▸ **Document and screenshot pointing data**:
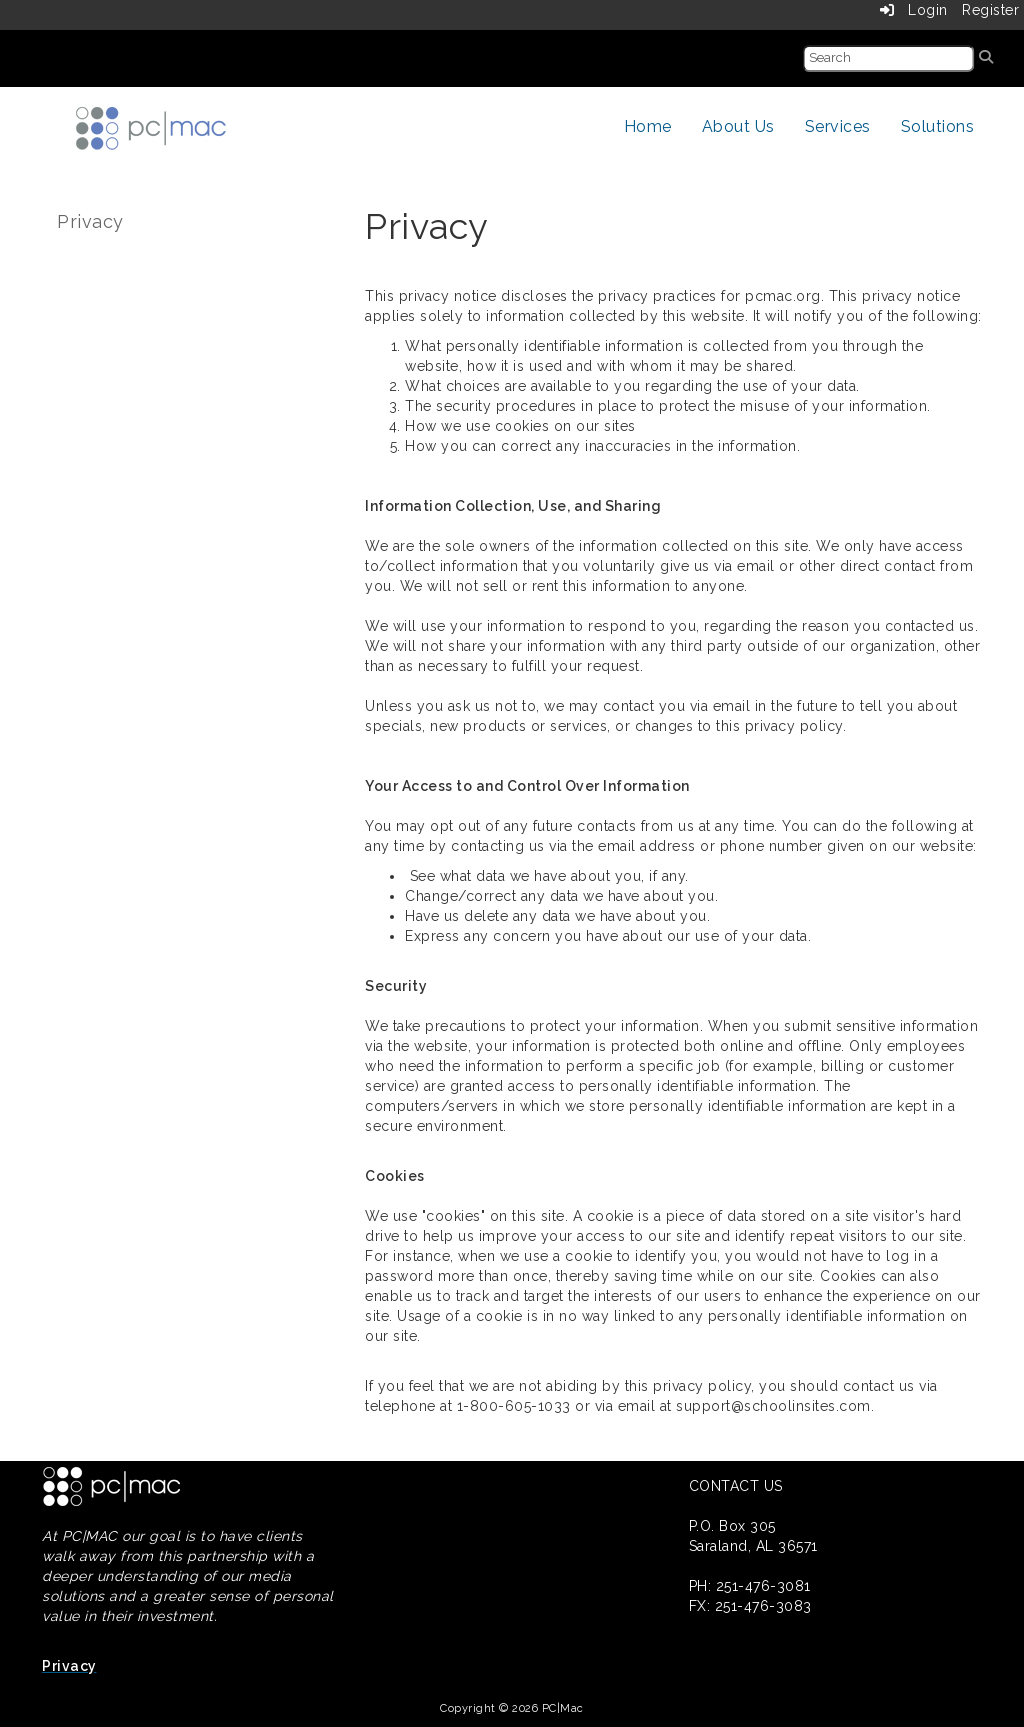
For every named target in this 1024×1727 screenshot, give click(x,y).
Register (990, 10)
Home (648, 126)
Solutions (938, 126)
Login (914, 10)
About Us (738, 126)
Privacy (90, 221)
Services (838, 126)
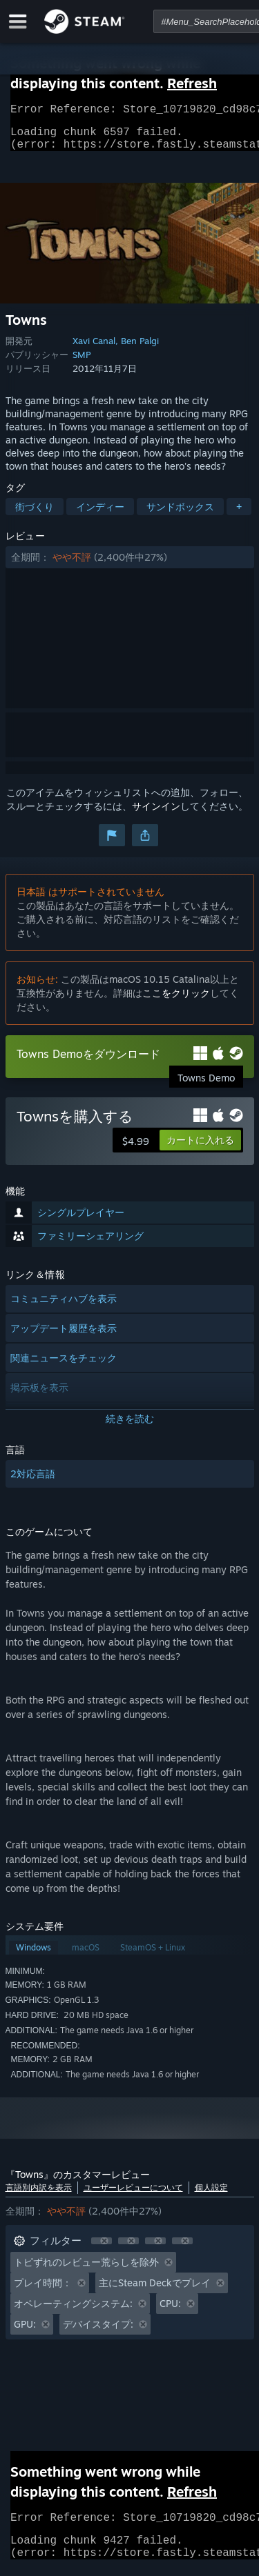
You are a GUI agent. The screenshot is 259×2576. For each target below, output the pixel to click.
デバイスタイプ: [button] (98, 2332)
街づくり (34, 515)
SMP (81, 362)
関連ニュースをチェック (63, 1366)
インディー (100, 515)
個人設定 (211, 2195)
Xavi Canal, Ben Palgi (116, 349)
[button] (130, 566)
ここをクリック (176, 1001)
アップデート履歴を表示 (63, 1336)
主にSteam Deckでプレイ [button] (155, 2291)
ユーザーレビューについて (133, 2195)
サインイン (156, 814)
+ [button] (239, 515)
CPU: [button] (170, 2311)
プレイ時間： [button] (43, 2291)
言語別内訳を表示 (39, 2195)
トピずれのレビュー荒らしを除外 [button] (86, 2270)
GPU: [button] (25, 2332)
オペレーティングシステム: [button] (73, 2311)
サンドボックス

▸ **Problem to work on**:
Reproduce all of the data above line for line, without changes, and leave out the pictures.

▸ **Exercise response**:
For every named target in this 1024×1727 screenshot, give click(x,y).
Register (990, 10)
Home (648, 126)
Solutions (938, 126)
Login (914, 10)
About Us (738, 126)
Privacy (90, 221)
Services (838, 126)
You are a GUI agent. The screenshot is 259×2576. For each target below, output the pixel to click.
デバイスタイプ: [button] (98, 2332)
街づくり (34, 515)
SMP (81, 362)
関連ニュースをチェック (63, 1366)
インディー (100, 515)
個人設定 (211, 2195)
Xavi Canal, Ben Palgi (116, 349)
[button] (130, 566)
ここをクリック (176, 1001)
アップデート履歴を表示 (63, 1336)
主にSteam Deckでプレイ [button] (155, 2291)
ユーザーレビューについて (133, 2195)
サインイン (156, 814)
+ [button] (239, 515)
CPU: [button] (170, 2311)
プレイ時間： [button] (43, 2291)
言語別内訳を表示 (39, 2195)
トピずれのレビュー荒らしを除外 [button] (86, 2270)
GPU: [button] (25, 2332)
オペレーティングシステム: [button] (73, 2311)
サンドボックス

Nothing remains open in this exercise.